-------- Entries provided
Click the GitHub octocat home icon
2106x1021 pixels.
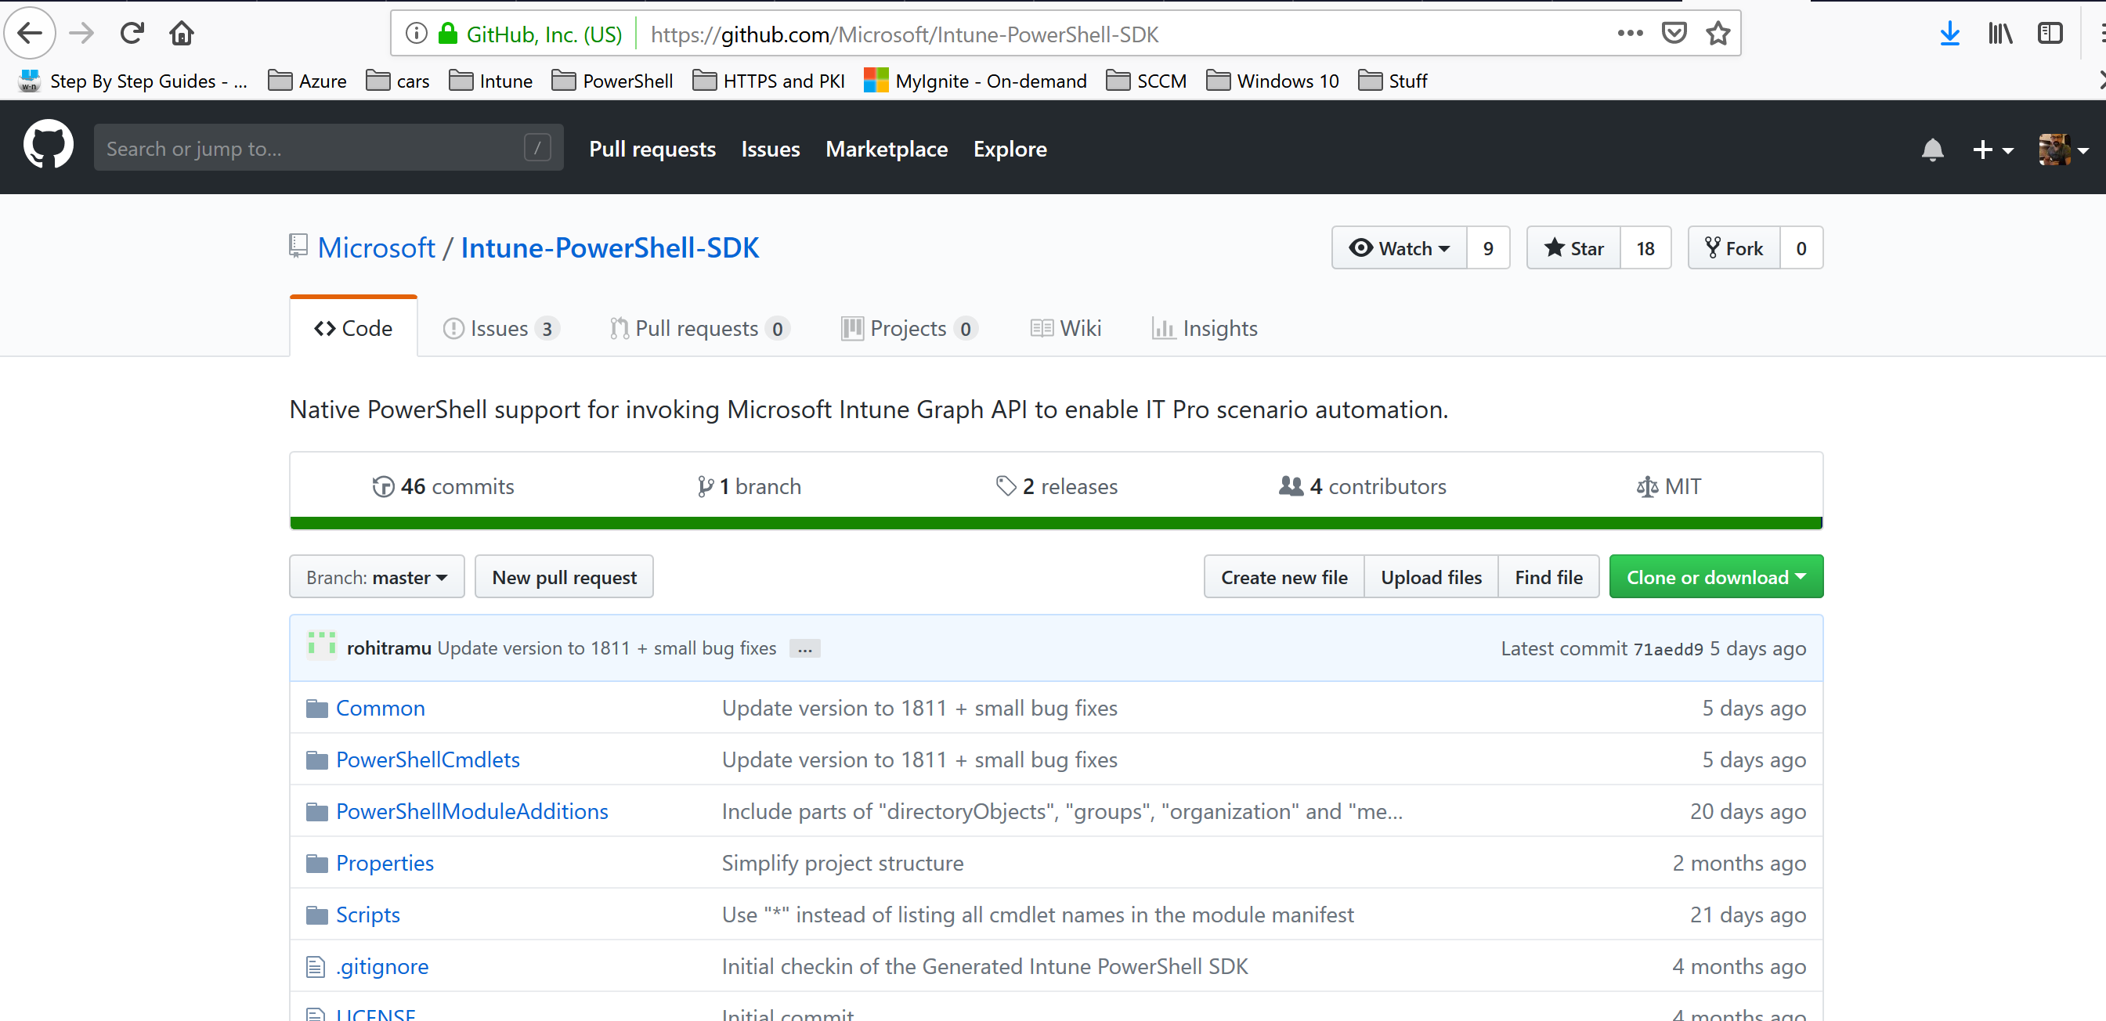[x=52, y=149]
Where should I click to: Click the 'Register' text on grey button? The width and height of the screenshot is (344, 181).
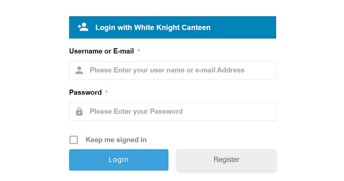pyautogui.click(x=226, y=160)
----------------
Set problem: Give the records running from the line that contains "Where should I" through the end of the records as a two-column CSV with the headers text and answer. Use one row per record, put each field in quotes, replace line breaks with spaces, and leave the pictures out.

The result:
text,answer
"Where should I click to: Click the 'Register' text on grey button? The width and height of the screenshot is (344, 181).","pyautogui.click(x=226, y=160)"